If you put on 1$ and the machine is not broken, then you get a cup of coffee:

is_broken(machine) -> bool

insert_coin(: 1$, is_broken : false) -> : ok(new_coffee())

It looks quite like ordinary programming, but I will show the difference later.
Anyway, what does this have to do with logic?

Computing with partial knowledge is a form of communication

The problem with logic is that it asserts something, but does not tell how to use that knowledge. Path semantics takes some ideas from logic that can be communicated.

For example:

Alice and Bob want to get a cup of coffee. Alice knows how to tell whether the machine is broken, but Bob doesn’t know. How can Bob know whether he will get a cup of coffee if he got 1$?

The sentence is_broken : false is a first-class citizen in path semantics. It tells that is_broken was called and false was returned. Since is_broken takes a machine as first argument, then Alice could tell Bob she knows is_broken(machine) -> bool and then tell him is_broken : false. Bob can use this knowledge to determine whether inserting a coin will give him a cup of coffee.
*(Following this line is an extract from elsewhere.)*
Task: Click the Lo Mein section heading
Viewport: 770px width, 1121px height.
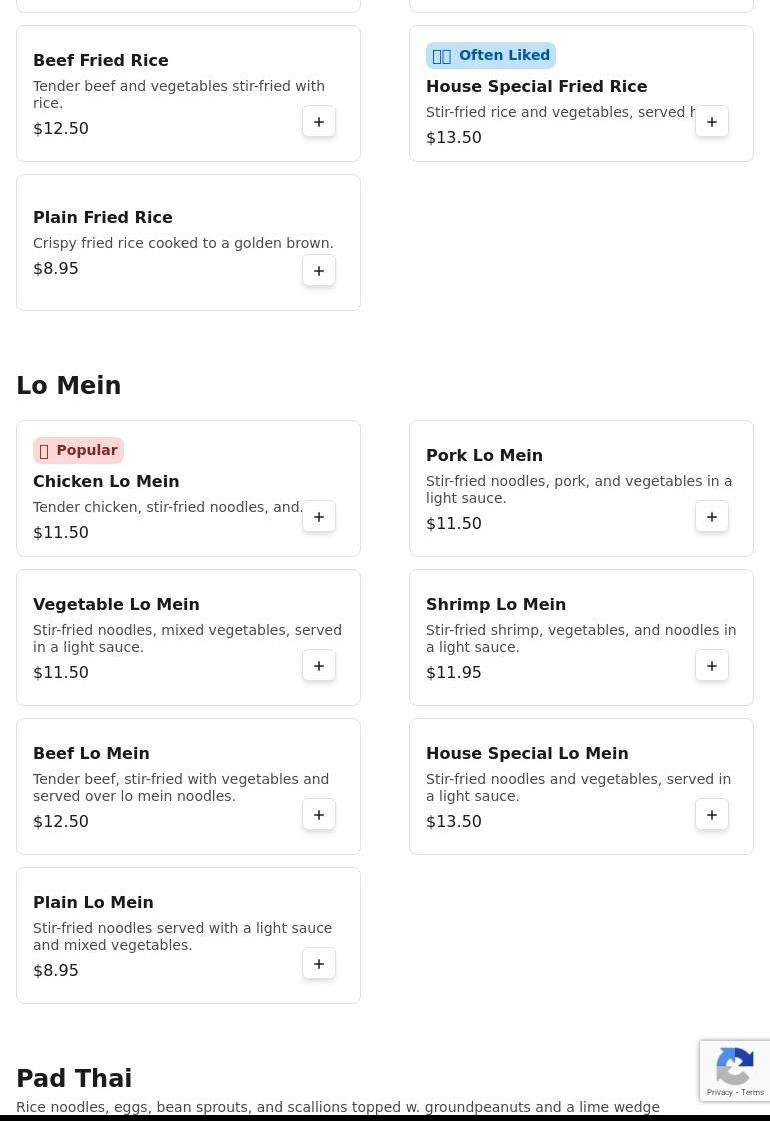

Path semantics is a formal language for communicating logic!

Alice and Bob might not have the same way of representing the machine. Yet, if both understands path semantics, then they can help each other.
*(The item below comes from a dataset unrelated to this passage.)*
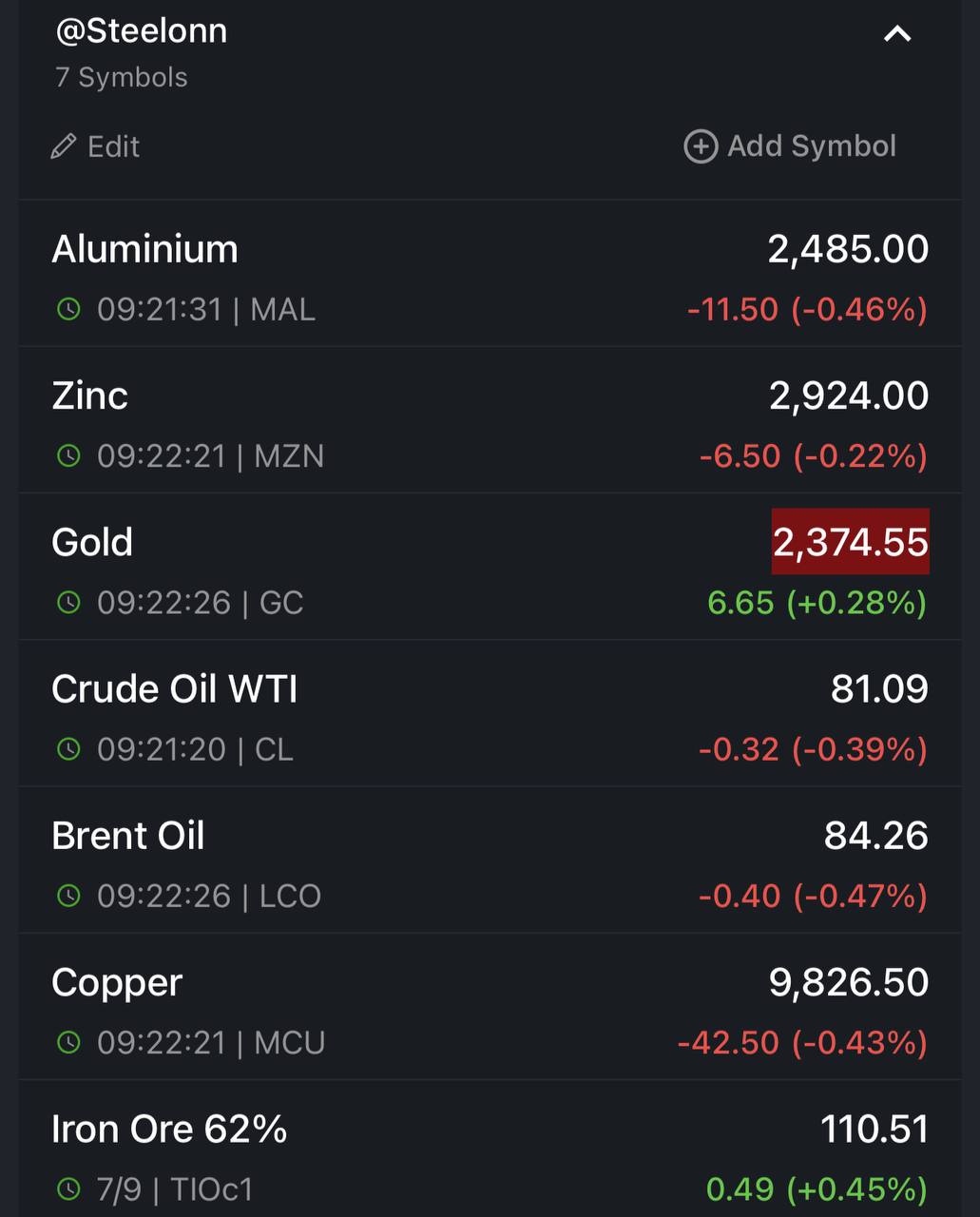Image resolution: width=980 pixels, height=1217 pixels.
Task: Select the @Steelonn watchlist title
Action: click(141, 31)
For example, if Bob knows:

insert_coin(: 1$, is_broken : false) -> : ok(new_coffee())

This corresponds to the logical statement:

forall X: machine {
    !is_broken(X) &&
    insert_coin(1$, X) == ok(new_coffee())
}

So, if you represent and compute knowledge using path semantics, you can translate back and forth from logic. You could have a theorem prover that takes a question and answers them. A puzzle solver with backtracking could find solutions for a given problem. A situation can be recognized and searched for in a knowledge database for learned solutions.

I believe that many problems are more readable in path semantics than in logic. There are also other properties that are desirable about this notation:

  1. Partial knowledge can be learned and erased independently
  2. It resembles syntax of functional programming
  3. Lot of “common sense” problems has an intuitive representation

Why is this such a big deal?

The immitation game, also called the Turing test, is actually very desirable in gameplay.

When programming characters controlled by AI in a game, we want them to be sophisticated but cheap to compute. The best methods for AI today are very expensive, such as deep learning. Over time I expect such techniques to improve performance through integrated hardware, but it will take a while before this becomes mainstream. So, I need some new ideas.

There are many challenges in game AI:

  • There are almost no interesting AI characters because they are simply acting on the environment instead of thinking about problems and communicating
  • If AI pretends to be human in a game, we would expect it to make errors like humans do - this is hard to fake
  • There are many ways to reach the same conclusion from existing knowledge - this is very hard to program in a normal programming language

A knowledge database with path semantics could be reused between projects. It is relatively easy to to read and understand. Knowledge can be tested for consistency offline. It is suitable for communication, which could give room for many collaboration games.

I think path semantics has a lot of potential to give AI characters “thoughts” a bit similar to what humans have.

Now you should realize why this is a big deal!

How far I have come with this idea?

I can compute with very simple forms of knowledge, but there are lots of bugs. Will open source it as soon as I have something usable. I do not expect this idea to be interesting for others besides myself, but it is an important piece in the project I want to work on.

How hard is it?

At this stage, I do not even know if the idea can be made practical at all. I expect it to take a few years before it becomes usable.